The Ouya was a micro-console, I say was, you can’t get the misbegotten thing anymore, for which all of humanity ought to be immeasurably grateful, it was a silly thing. Annouced in 2012 as a “revolutionary” home video console by Julie Uhrman, described as an industry veteran by many, she wasn’t an industry veteran when we’re talking about a console, she would be one talking pure business development, but that didn’t translate over.
They used kickstarter and did get over eight and half million US dollars, not bad for the former Vice President of Digital Distribution of IGN (Note, IGN doesn’t actually do proper digital distribution, IGN is a website for basically paid reviews), at the time the fifth largest sum kickstarted, even on that platform it has been eclipsed, all the way down to nine, including all platforms Ouya isn’t even close to the 200 million US$ and more StarCitizen has raised.

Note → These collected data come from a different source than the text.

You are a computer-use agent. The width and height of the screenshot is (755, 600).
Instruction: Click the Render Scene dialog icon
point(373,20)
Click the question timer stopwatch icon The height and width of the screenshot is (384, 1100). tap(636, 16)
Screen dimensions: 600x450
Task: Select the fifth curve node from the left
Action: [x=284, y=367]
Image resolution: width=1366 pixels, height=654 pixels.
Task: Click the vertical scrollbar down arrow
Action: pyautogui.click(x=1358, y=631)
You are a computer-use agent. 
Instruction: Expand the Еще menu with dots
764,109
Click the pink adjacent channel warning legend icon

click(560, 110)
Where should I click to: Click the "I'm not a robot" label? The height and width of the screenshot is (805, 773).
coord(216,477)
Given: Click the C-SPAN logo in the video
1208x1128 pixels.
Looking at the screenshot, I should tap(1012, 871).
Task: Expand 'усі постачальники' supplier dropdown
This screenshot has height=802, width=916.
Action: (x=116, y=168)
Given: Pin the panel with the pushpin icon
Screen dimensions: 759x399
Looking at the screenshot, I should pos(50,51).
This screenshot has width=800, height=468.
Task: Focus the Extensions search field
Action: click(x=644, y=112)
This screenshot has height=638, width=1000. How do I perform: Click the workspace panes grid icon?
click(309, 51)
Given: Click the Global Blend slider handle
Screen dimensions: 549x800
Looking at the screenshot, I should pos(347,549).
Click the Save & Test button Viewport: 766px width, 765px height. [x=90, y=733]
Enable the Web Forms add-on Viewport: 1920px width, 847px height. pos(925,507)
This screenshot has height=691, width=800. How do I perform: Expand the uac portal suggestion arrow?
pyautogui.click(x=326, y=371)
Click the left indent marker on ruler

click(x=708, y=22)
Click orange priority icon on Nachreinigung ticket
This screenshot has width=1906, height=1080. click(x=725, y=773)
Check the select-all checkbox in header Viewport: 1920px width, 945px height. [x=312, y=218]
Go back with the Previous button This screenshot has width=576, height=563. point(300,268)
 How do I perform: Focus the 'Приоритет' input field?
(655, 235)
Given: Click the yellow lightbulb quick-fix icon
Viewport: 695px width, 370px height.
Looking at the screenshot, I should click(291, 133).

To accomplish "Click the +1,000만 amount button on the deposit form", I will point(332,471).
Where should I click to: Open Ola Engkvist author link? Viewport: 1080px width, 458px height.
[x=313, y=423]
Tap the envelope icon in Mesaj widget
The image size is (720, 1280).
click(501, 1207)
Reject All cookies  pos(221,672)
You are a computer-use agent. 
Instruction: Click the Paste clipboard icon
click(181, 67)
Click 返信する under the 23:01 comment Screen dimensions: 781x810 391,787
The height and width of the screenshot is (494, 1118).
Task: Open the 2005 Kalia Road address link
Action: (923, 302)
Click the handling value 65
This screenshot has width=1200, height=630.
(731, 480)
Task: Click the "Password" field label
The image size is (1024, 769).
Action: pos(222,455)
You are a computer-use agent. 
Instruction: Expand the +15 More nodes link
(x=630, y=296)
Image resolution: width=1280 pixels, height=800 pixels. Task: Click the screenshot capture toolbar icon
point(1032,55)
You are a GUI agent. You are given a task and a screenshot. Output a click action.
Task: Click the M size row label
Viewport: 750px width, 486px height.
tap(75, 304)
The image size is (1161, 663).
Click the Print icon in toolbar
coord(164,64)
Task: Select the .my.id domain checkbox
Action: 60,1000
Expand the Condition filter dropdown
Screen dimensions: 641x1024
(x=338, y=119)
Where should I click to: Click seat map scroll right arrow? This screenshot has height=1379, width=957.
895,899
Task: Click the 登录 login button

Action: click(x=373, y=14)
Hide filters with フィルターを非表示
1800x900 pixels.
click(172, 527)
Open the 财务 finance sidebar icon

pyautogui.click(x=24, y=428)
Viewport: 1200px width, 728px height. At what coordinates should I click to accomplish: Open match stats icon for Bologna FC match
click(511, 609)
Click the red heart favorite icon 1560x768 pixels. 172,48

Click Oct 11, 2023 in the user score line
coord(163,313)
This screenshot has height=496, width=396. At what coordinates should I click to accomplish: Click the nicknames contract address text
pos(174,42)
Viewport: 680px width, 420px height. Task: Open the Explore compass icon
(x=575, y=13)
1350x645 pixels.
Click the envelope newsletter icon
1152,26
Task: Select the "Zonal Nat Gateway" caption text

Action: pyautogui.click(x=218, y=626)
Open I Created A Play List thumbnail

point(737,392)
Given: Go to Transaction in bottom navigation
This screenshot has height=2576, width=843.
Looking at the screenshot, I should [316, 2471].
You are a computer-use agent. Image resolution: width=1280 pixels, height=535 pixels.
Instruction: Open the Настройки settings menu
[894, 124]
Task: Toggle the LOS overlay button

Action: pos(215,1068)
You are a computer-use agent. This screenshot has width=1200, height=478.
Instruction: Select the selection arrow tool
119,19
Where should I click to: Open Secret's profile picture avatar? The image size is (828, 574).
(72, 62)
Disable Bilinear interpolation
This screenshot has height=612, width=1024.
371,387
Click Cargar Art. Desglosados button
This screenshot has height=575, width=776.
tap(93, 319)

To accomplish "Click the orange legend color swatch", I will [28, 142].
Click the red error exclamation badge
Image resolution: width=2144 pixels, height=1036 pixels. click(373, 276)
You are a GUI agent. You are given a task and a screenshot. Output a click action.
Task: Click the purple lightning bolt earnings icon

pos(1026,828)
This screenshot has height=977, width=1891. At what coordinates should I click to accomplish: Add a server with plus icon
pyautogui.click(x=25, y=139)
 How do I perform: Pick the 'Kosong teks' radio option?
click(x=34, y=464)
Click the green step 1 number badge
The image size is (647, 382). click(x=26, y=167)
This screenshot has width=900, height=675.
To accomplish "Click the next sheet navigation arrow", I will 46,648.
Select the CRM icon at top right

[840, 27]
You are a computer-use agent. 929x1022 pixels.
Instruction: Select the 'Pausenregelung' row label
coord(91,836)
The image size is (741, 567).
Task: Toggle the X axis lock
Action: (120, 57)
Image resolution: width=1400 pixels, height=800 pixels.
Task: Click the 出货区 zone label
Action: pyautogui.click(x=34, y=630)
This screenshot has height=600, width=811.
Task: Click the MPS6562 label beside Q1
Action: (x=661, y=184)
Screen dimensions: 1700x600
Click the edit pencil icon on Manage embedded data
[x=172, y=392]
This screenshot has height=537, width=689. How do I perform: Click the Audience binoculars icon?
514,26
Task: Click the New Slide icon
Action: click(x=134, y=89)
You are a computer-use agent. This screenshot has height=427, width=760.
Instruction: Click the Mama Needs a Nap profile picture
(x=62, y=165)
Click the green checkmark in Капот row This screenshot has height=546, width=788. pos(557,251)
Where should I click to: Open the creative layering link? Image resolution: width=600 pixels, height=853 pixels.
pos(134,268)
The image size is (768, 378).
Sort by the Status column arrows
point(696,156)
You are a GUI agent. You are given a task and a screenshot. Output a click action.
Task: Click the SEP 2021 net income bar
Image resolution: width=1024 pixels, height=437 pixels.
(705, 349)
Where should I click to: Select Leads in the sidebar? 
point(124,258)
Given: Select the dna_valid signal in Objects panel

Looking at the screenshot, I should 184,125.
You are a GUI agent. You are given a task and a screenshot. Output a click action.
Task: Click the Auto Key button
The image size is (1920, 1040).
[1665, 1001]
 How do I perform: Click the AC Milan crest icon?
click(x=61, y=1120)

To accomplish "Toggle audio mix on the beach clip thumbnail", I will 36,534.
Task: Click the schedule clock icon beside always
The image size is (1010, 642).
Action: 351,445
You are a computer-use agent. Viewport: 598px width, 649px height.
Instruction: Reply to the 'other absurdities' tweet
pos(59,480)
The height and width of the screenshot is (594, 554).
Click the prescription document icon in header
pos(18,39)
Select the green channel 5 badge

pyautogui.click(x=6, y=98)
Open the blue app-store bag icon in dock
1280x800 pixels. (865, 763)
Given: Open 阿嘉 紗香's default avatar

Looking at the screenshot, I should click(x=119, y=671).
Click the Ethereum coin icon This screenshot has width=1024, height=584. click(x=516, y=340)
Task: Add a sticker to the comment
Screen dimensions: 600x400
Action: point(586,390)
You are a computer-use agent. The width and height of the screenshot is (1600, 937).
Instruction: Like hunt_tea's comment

Still, not to shabby, combined it with various venture capital, they actually managed to release the product, that’s right, for my fellow engineers out there, they released a “Minimum Viable Product”.
It was a smartphone in a box, literally, the blasted thing used Andriod and had an Nvidia Tegra 3 chipset to handle the lifting, wont call it heavy, it can run mobile apps, that isn’t heavy lifting even at the worst of times.
And guess what, the design of the ugly little shitbox? YVES BEHAR, the primogenitor of the damned himself returns to sprinkle failure all over the venture, the Ouya had issues with overheating and STANDING UP, mostly due to issues with the case.
The controller? The buttons would get stuck all the time, the touch pad in the center, designed to handle mobile games touch controls, didn’t work properly in the earlier versions and it felt cheap. Then again, what did people expect from a device costing 99 US$.
April 2013 they began delivering the pre-ordered Ouyas, June it was put up for sale, October they announced a redesign in 2014, it went up in the end of January 2014, double the storage and a new controller, hot damn.
Now, as with virtually all consoles released since like 1995, Ouya didn’t make any money on the consoles, nobody does, except Sony on the first PlayStation but they basically made the whole thing in-house from whatever random crap they had around, the money comes from licensing and software sales.
But the Ouya was terminally stupid, you could replace the entire thing with a HDMI cable and a laptop, then add in various casting devices and the Raspberry Pi being better in almost every way.
In 2015, Alibaba for some forsaken reason, throw ten million dollars at the sinking ship, guess what? The whole mess was sold to Razer in July of the same year, frankly, Alibaba probably didn’t even notice the cash was gone.
Razer only purchased the software and developer relations elements, the rest was left to rot in the sun, they used this technical staff to support their own micro-console and what do you know, it was discontinued in 2016.
And how does this sordid tale end? Total shutdown of everything in June this very year, rendering a default Ouya an even more useless hunk of junk.
Julie Uhrman now works as Head of Media, for Playboy.
The lessons learned are that micro-consoles are silly.